THE LIVING MUSEUM

JANUARY 9 - MARCH 2, 2025

John Tursi / Untitled / 2019 / archival ink on paper / 12 x 19”

There is this question of, Would van Gogh have been a great artist if he would not have been mentally ill? I think that mental illness is an asset in art. You don’t have to be mentally ill to be a great artist, but you definitely have to work very hard to get to a spot where mentally ill people are automatically.

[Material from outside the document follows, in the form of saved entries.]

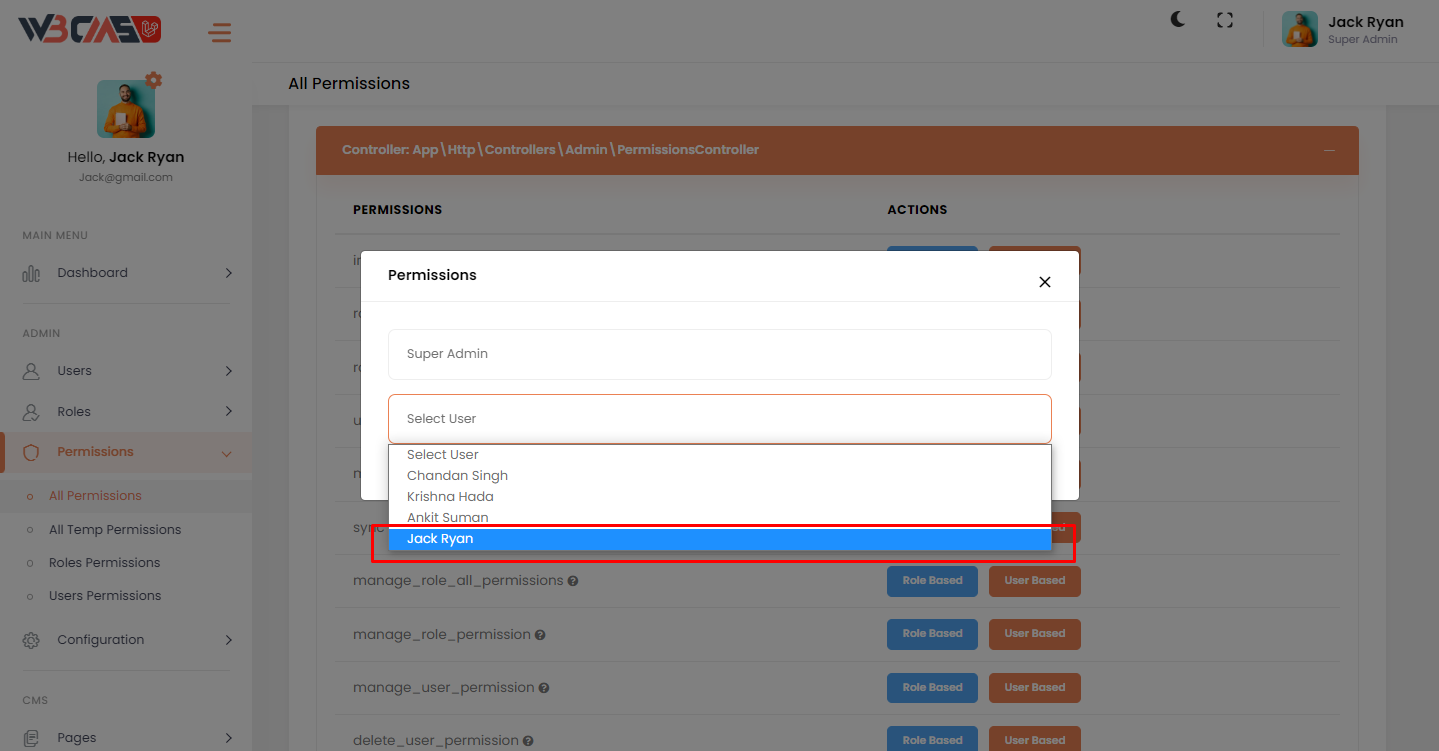Screen dimensions: 1439x751
Task: Click the gear icon on profile picture
Action: (x=153, y=80)
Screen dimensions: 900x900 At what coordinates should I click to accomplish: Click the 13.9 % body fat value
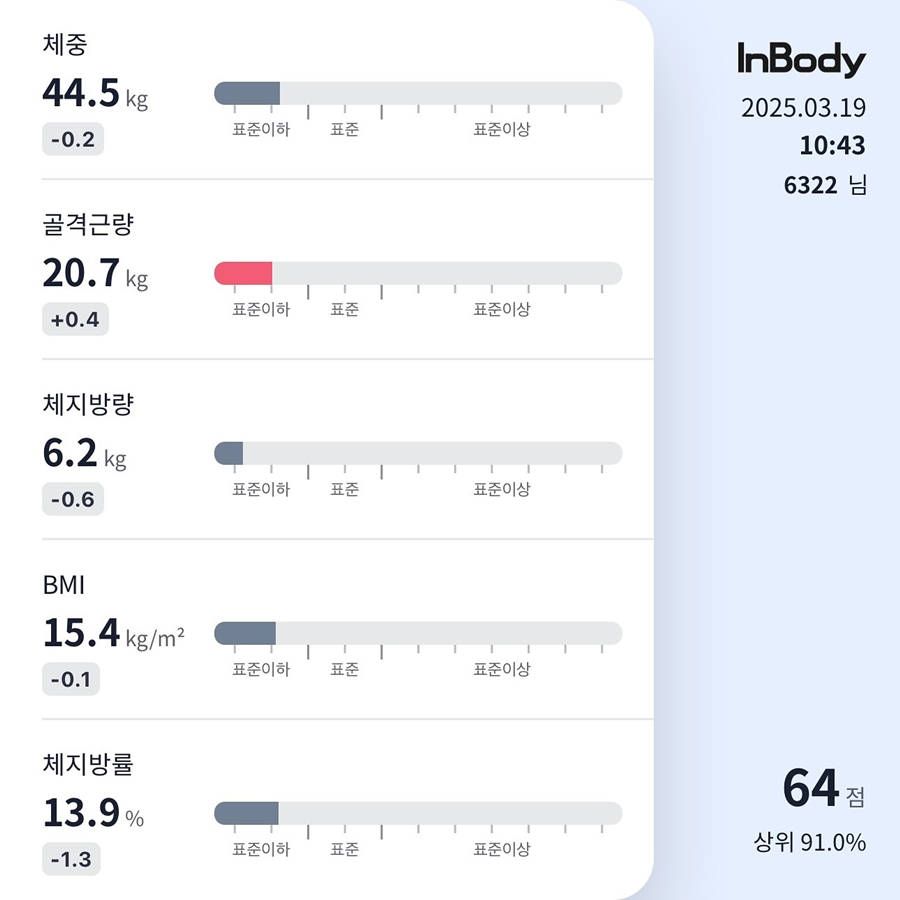pyautogui.click(x=93, y=813)
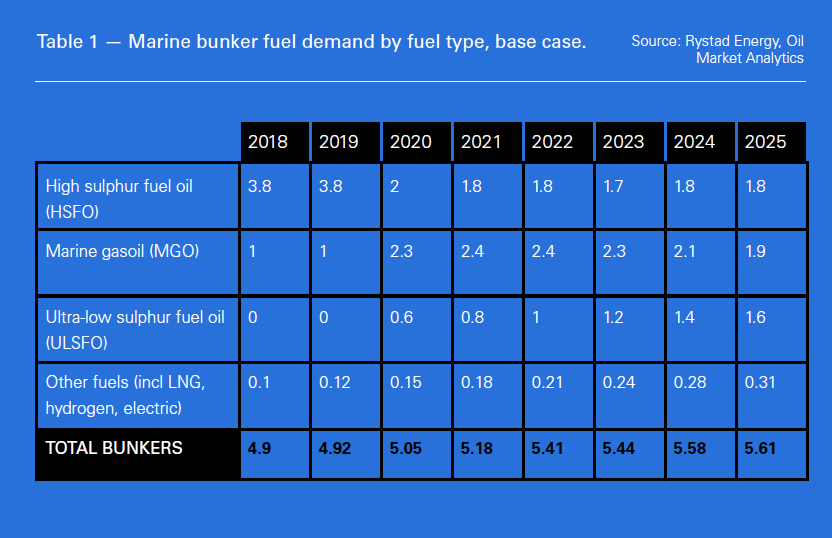Select the Marine gasoil (MGO) row label
Viewport: 832px width, 538px height.
123,252
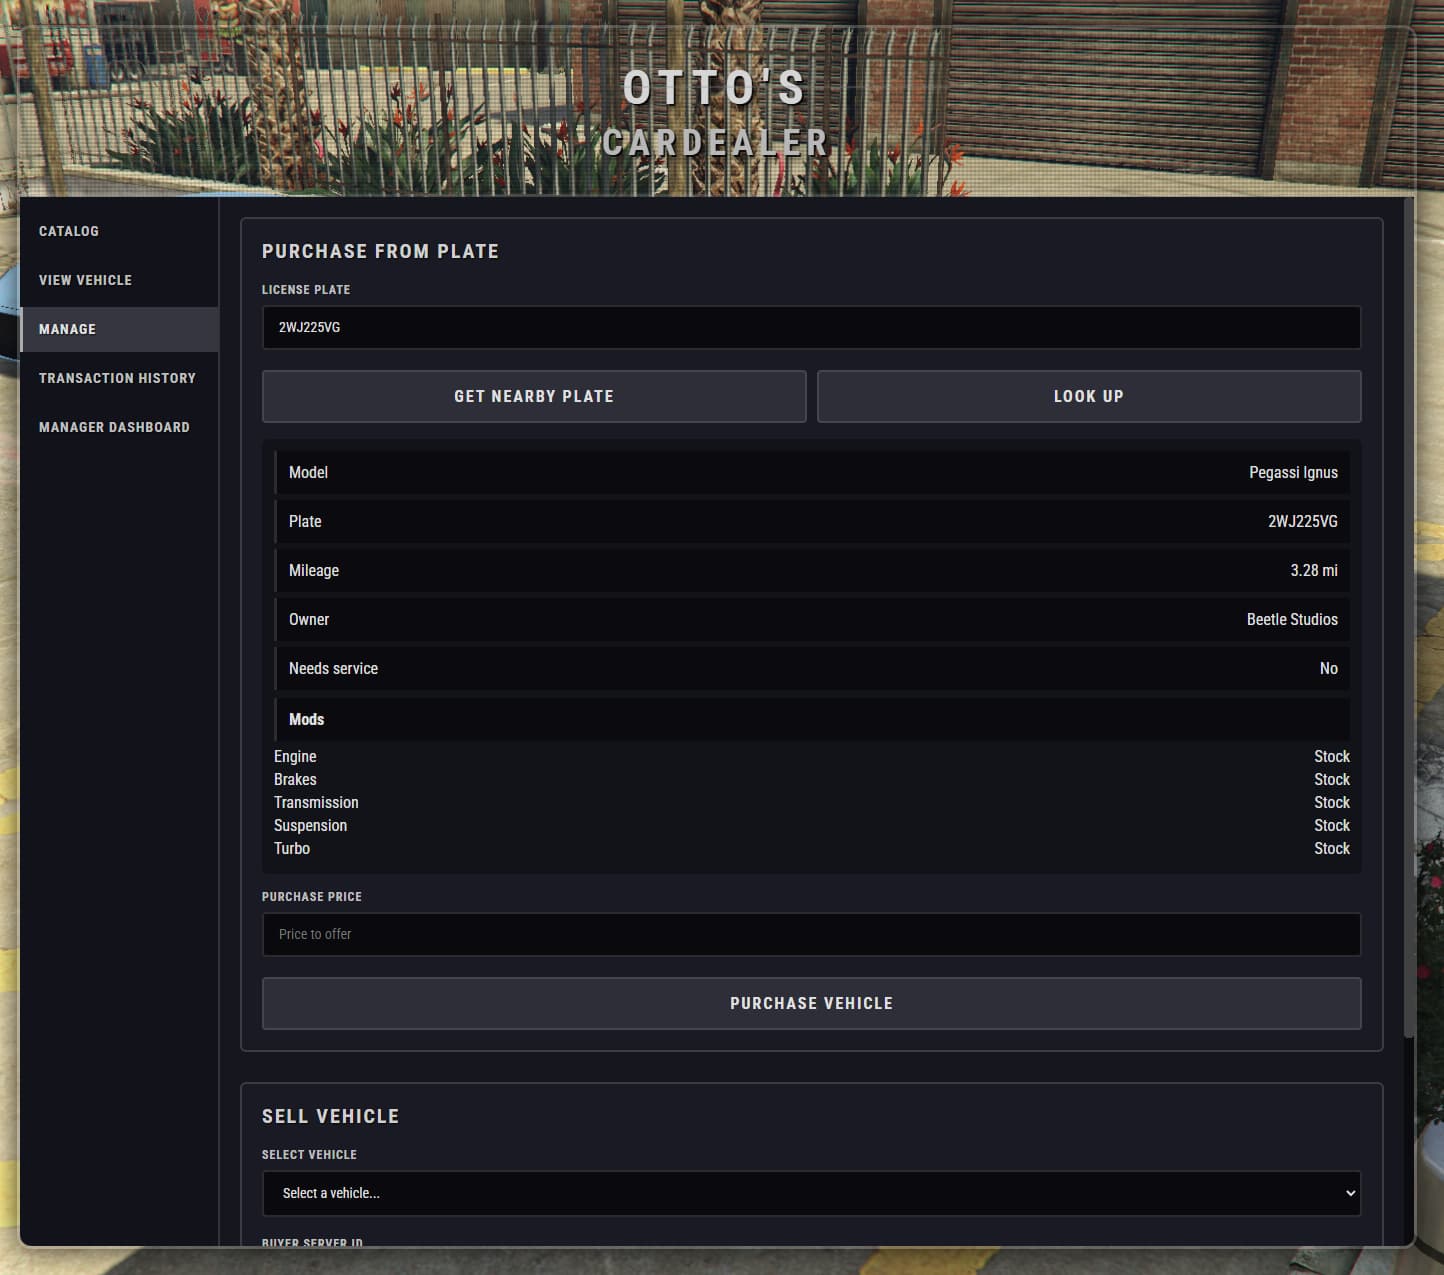Screen dimensions: 1444x1275
Task: Click the Engine mod row
Action: [x=811, y=757]
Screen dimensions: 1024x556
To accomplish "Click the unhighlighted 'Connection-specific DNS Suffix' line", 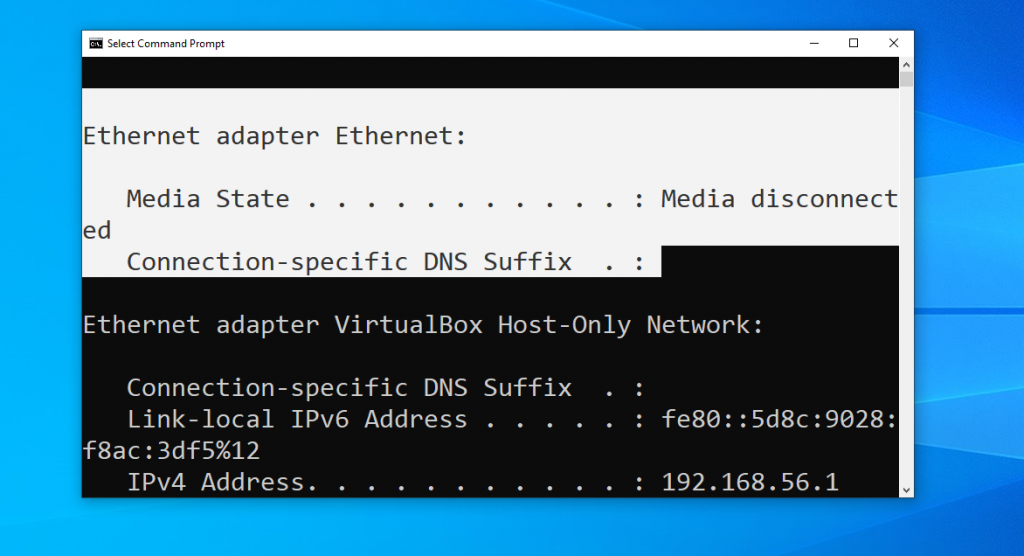I will pos(385,387).
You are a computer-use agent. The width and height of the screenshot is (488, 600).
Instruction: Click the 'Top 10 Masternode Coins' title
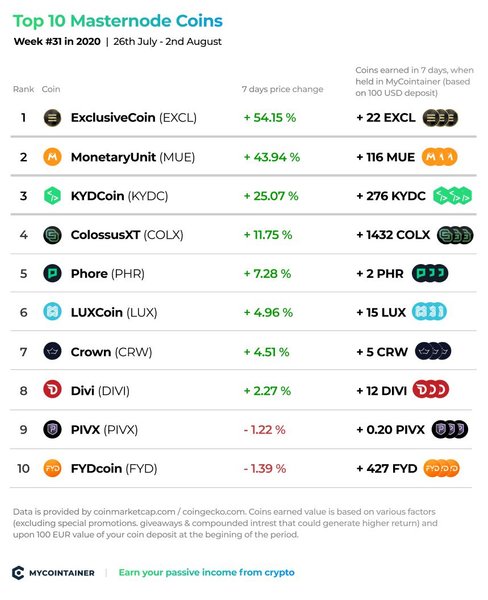118,21
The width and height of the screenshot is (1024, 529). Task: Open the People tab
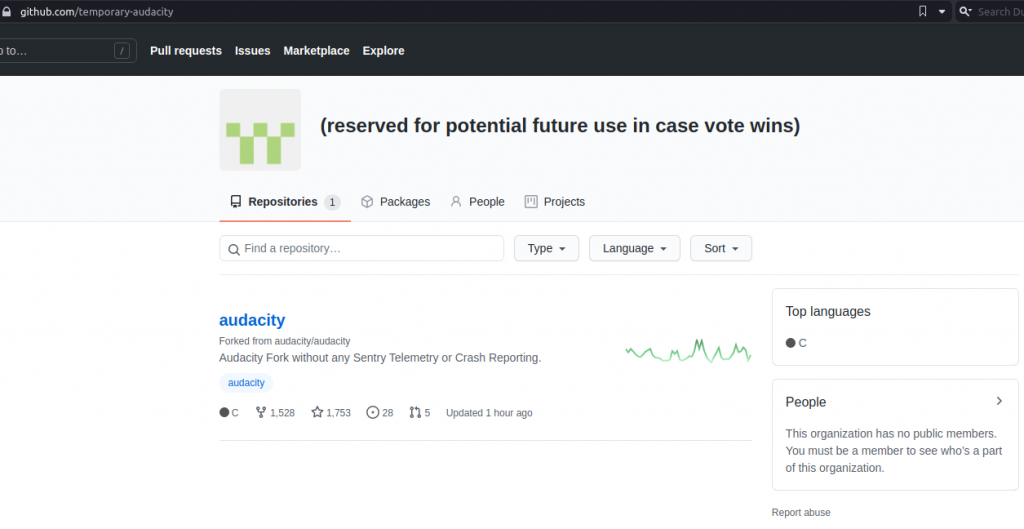pyautogui.click(x=477, y=202)
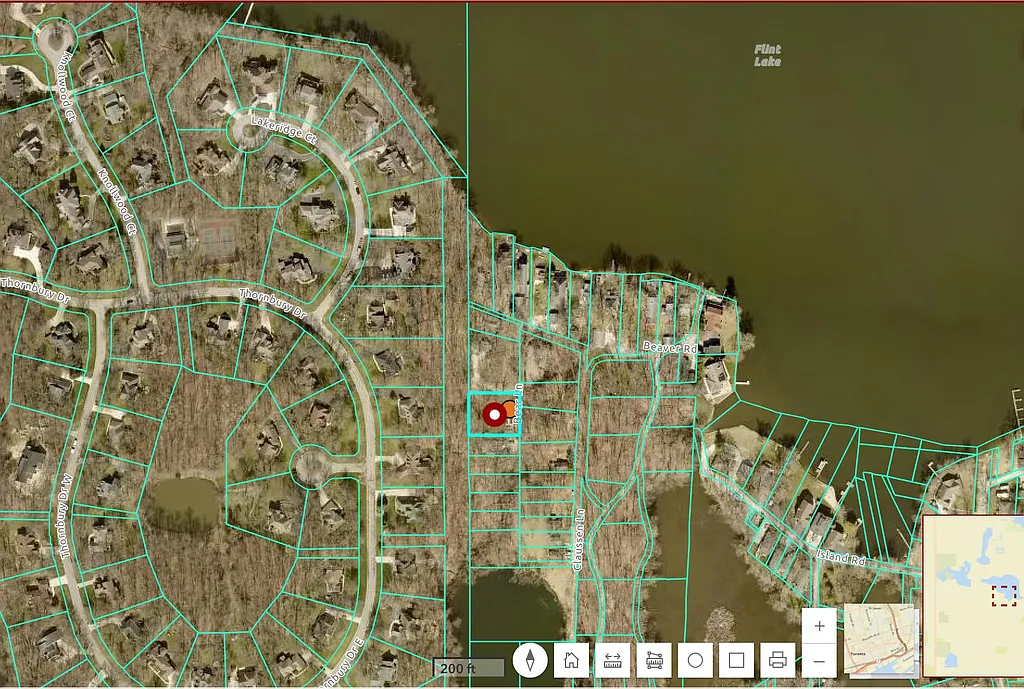This screenshot has height=689, width=1024.
Task: Select the orange marker behind the red pin
Action: pyautogui.click(x=510, y=408)
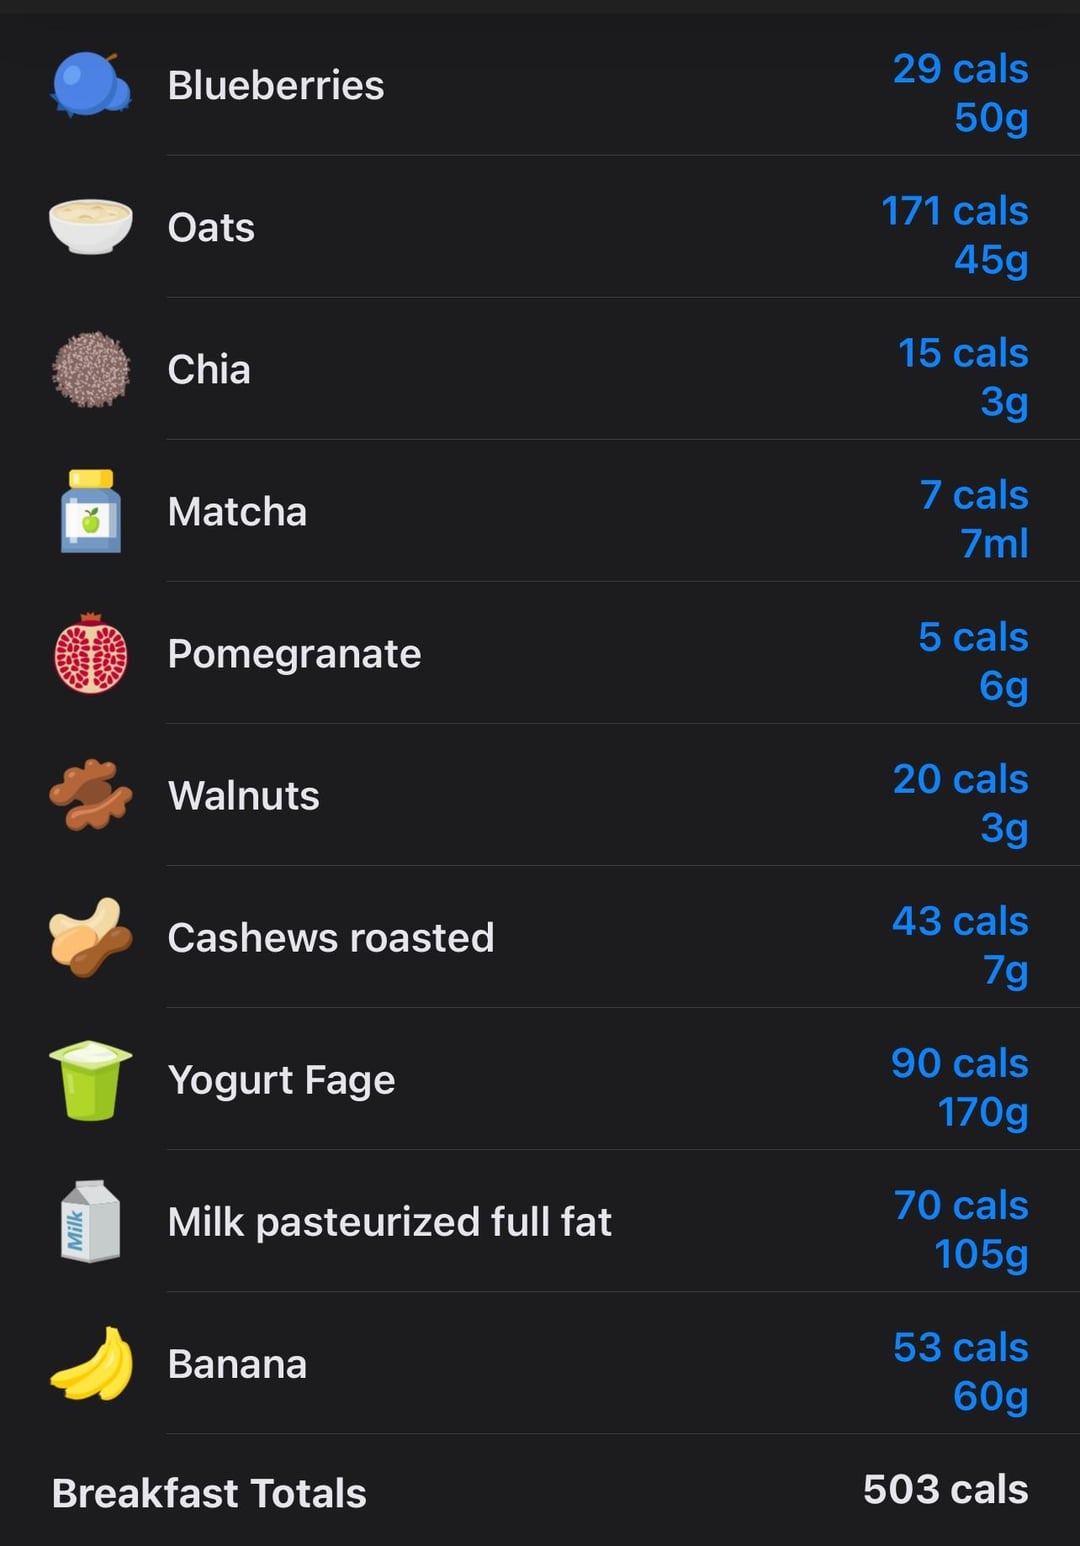Edit the Banana 53 cals 60g value

pos(961,1371)
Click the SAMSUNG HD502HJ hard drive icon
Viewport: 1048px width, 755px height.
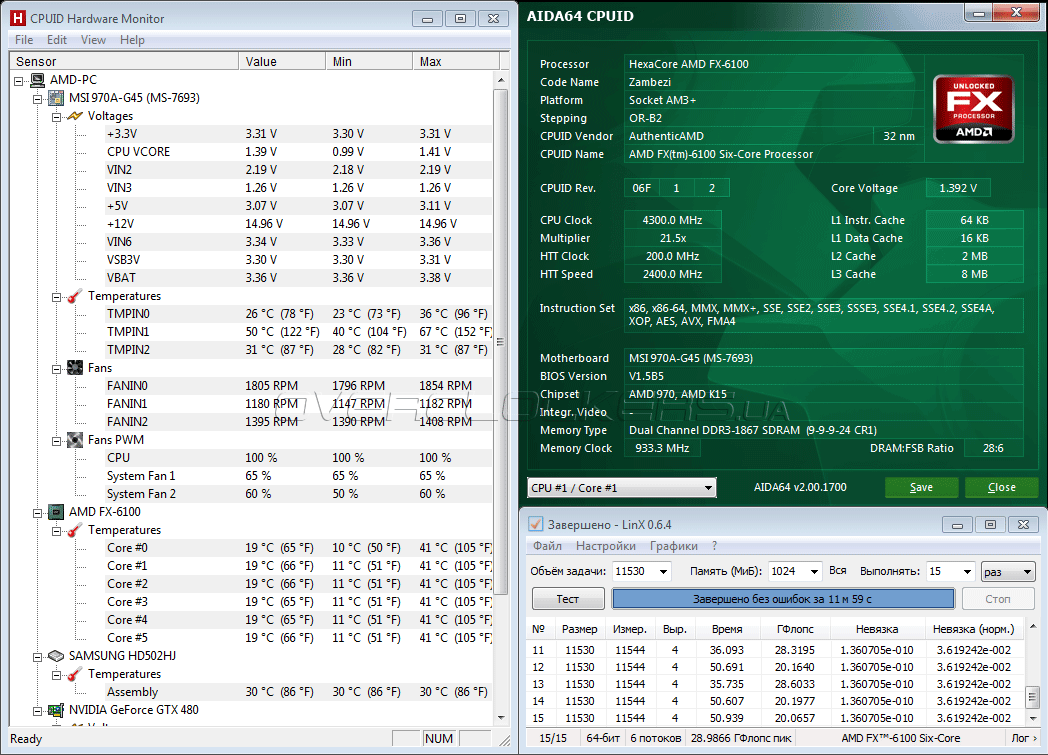(56, 656)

 - Dr. Janos Marton, Co-founder of The Living Museum

FIERMAN presents a group exhibition of artists who make their work at the Living Museum, an institution dedicated to the production, dissemination, and preservation of art by the patients of Creedmoor Psychiatric Center, the largest state psychiatric care center in New York City. It is the first working studio and museum of its kind and holds the largest collection of outsider art in the United States. In 1983, Dr. Janos Marton, a psychologist at Creedmoor, invited Bolek Greczynski, a Polish artist known for his work in political art and experimental theater, to join the hospital staff. Together, the two guided the transformation of a disused dining hall on the Creedmoor grounds into a place of extraordinary beauty. Today, 70 or so artists work at the museum regularly.  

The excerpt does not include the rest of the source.